Basketball has been a part of my life since I was a 2′ 3″ four year-old airballing shots on a five-foot hoop. My parents always took me and my sister to Golden State Warriors games as we grew up, even though neither of us really knew what was going on from 120 feet above the court. But now that I’ve learned the flow of the gameplay and memorized at least one person on each of the 30 teams, I realize that I decide how much I like a player solely based on their attitude—and you can’t be pretty on the outside if you’re not pretty on the inside. That said, here is my entirely subjective rating of the faces of every team in the NBA based on their looks. Disclaimer: this is nothing against any of these players or teams and is solely based on my opinion and nothing else. Additionally, in order to remain unbiased, I’m using ESPN’s photos despite the fact that they aren’t good for making players look good.
Eastern Conference:
- Cade Cunningham, Detroit Pistons (4/10)

The Pistons are such an underground team in the NBA today that you have to give the guy credit for making his team successful. I liked his eyes.
- Jayson Tatum, Boston Celtics (8/10)

The braids are maybe not his best look but his natural hair is. I don’t like the Celtics but this man…
- Jalen Brunson, New York Knicks (5/10)

How do I explain this: his hair isn’t the best but I can’t tell what would look better on him.
- Donovan Mitchell, Cleveland Cavaliers (7/10)

He’s actually not too bad looking, I’m just not a fan of his beard.
- Scottie Barnes, Toronto Raptors (5/10)

Wait, oh my gosh, he looks so merp <3
- Tyrese Maxey, Philadelphia 76ers (4/10)

This man has been putting up some crazy stats since his time in the NBA, but you can’t ignore his beard from his side profile (search it up).
- Paolo Banchero, Orlando Magic (2/10)

I’m crine.
- Bam Adebaya, Miami Heat (8/10)

Him and A’ja are so cute that I have to give him credit for pulling her.
- Lamelo Ball, Charlotte Hornets (4/10)

Anyone who says he’s their celebrity crush is lying.
- Jalen Johnson, Atlanta Hawks (3/10)

So this is who took all my hair.
- Giannis Antetokounmpo, Milwaukee Bucks (7/10)

Giannis is the physical manifestation of “merp.” Argue with the wall.
- Matas Buzelis, Chicago Bulls (5/10)

He has potential, but he also looks like a frat guy who happened to be good at basketball.
- Trae Young, Washington Wizards (2/10)

I feel bad for the guy, he got traded in the middle of a game. But, honestly, Google might be about him being the face of the Wizards because he’s more irrelevant than Anthony Davis.
- Michael Porter Jr., Brooklyn Nets (6/10)

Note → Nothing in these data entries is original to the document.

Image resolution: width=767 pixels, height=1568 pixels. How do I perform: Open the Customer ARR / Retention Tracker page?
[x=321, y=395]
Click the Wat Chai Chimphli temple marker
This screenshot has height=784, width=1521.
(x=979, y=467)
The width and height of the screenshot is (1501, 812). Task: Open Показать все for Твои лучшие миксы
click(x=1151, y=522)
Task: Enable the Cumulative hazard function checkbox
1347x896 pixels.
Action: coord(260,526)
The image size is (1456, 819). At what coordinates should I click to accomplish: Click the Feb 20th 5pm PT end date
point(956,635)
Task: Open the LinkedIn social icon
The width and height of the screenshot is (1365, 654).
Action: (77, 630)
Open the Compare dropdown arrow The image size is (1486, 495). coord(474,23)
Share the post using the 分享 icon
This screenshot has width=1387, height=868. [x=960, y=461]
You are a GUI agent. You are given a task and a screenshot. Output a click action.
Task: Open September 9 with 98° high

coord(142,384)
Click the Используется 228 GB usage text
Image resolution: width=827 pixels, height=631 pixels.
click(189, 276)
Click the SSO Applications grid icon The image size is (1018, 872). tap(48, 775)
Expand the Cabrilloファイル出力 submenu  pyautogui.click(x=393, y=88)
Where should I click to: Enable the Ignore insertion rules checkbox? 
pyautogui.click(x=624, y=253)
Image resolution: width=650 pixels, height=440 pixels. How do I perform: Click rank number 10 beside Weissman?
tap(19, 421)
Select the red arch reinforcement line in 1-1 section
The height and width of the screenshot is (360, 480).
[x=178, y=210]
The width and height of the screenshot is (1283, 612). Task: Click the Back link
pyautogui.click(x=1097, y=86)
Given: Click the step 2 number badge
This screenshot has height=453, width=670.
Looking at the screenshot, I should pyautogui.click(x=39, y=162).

I’m scared to give him a low(er) rating because he looks like he could crush me.
- Tyrese Haliburton, Indiana Pacers (8/10)

He’s just happy to be here.
Western Conference
- Shai Gilgeous-Alexander, Oklahoma City Thunder (7/10)

He’s highkey raw, but I also hate how the refs are always giving him calls that aren’t even fouls when other players (*cough* Steph Curry *cough*) never get them.
- Kevin Durant, Houston Rockets (5/10)

I’m still petty that he left the Warriors.
- Victor Wembanyama, San Antonio Spurs (7/10)

He’s not even bad looking, his limbs are just too long for my taste (8’0 wingspan or whatever…).
- Anthony Edwards, Minnesota Timberwolves (8/10)

I hate that he’s good.
- Nikola Jokic, Denver Nuggets (4/10)

I think he’d rather be with his horses.
- LeBron James, Los Angeles Lakers (6/10)

Can he retire now? I’m sick and tired of watching him beat us.
- Devin Booker, Phoenix Suns (8/10)

Wow, they made him orange.
- Stephen Curry, Golden State Warriors (10/10)

No bias, Steph Curry is the best looking player in the NBA, but can we please get the man a little help on the court??
- Kawhi Leonard, Los Angeles Clippers

That damn smirk.
- Damian Lillard, Portland Trailblazers (5/10)

I fear I always forget he exists and then he goes and wins the All-Star Game’s three-point shooting contest and you remember he’s actually good.
- Ja Morant, Memphis Grizzlies (4/10)

I’m very scared of him.
- Cooper Flagg, Dallas Mavericks (10/10)

He went on me and my friend’s hear-me-out cake, but he’s more of a hold-me-back.
- Zion Williamson, New Orleans Pelicans (6/10)

Dear Zion, I’m very sorry for giving you such a low rating. You look like a very kind and caring person outside of your elevated facial hair. Sincerely, Maddie T.
- Lauri Markkanen, Utah Jazz (9/10)

Wait, I like this guy.
- De’Aaron Fox, Sacramento Kings (6/10)

I have personal beef with the Kings.